A new method is described for the isolation of the subunits of porcine luteinizing hormone which have not been characterized before. By chromatography on SE‐Sephadex C‐25 in 8 M urea, the two subunits LHα and β were obtained in good yield and without apparent cross contamination. The physicochemical and immunological properties of these subunits were studied. Unlike the bovine or ovine LHβ subunits described earlier, porcine LHβ subunit doest not contain lysine. Porcine LHα subunit is electrophoretically heterogeneous and two components represented by two homogeneous electrophoretical zones were isolated and characterized. The amino acid composition of these componetns is very similar; they differ, however, slightly in peptide maps of their tryptic digests.

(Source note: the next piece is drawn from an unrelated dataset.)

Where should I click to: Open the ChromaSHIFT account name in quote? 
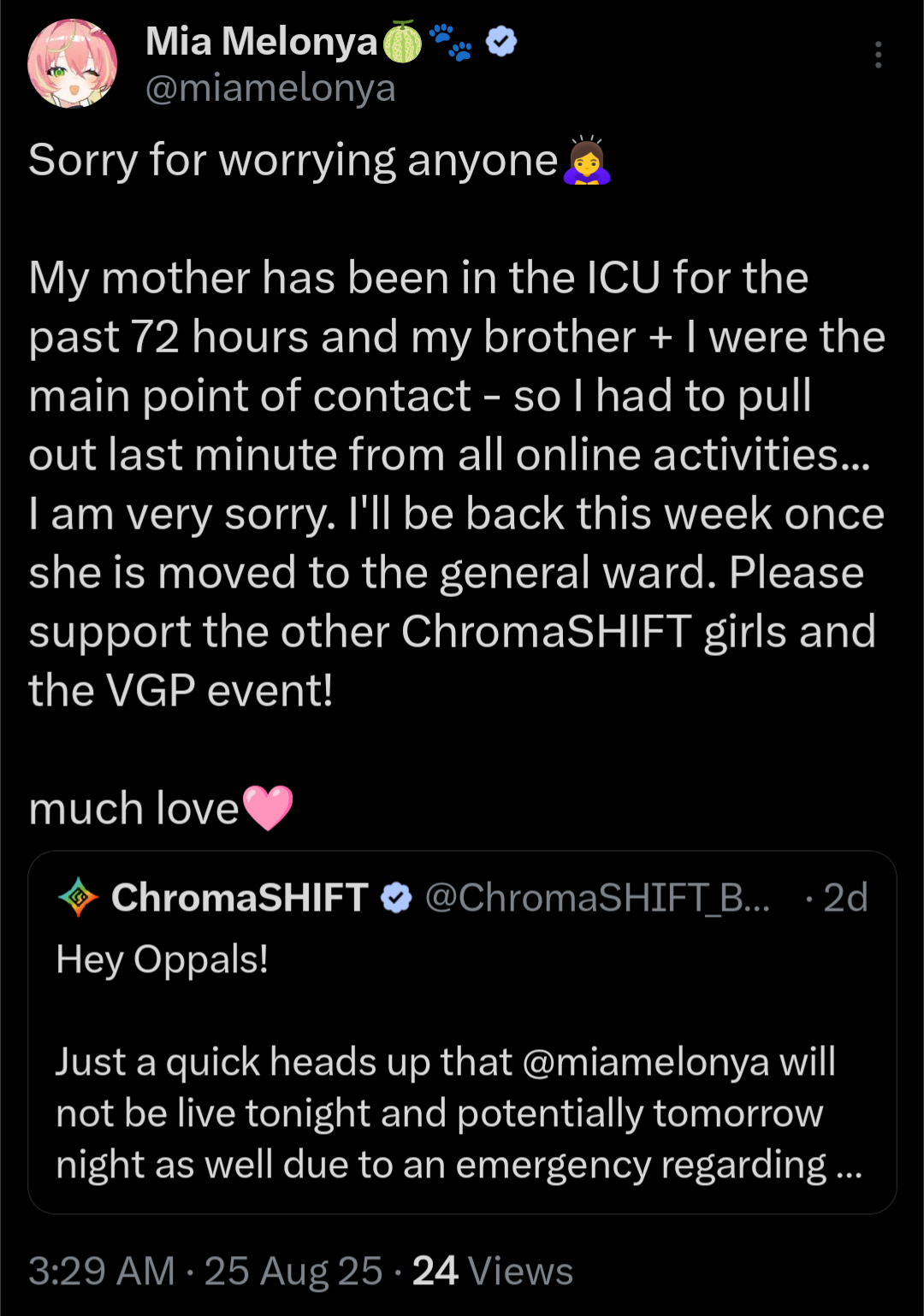tap(240, 898)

Whole LHα subunit was submitted to specific cleavage at methionine residues by cyanogen bromide and a homogeneous peptide not containing homoserine was isolated. The latter represents most probably the C‐terminal fragment of LHα subunit. Its partial amino‐acid sequence and composition is: Gly‐Asn‐Ala‐Arg‐Val‐Glu‐(His 3 ,Lys,CM‐Cys 3‐4 ,Asp,Thr 2 ,Ser,Glu,Tyr 2 )‐Ser. The fragment contains 34% of sugar (by weight). In view of the similarity in peptide maps and the unambiguous sequence described above, the primary structure of the different components of LHα subunit must be very similar.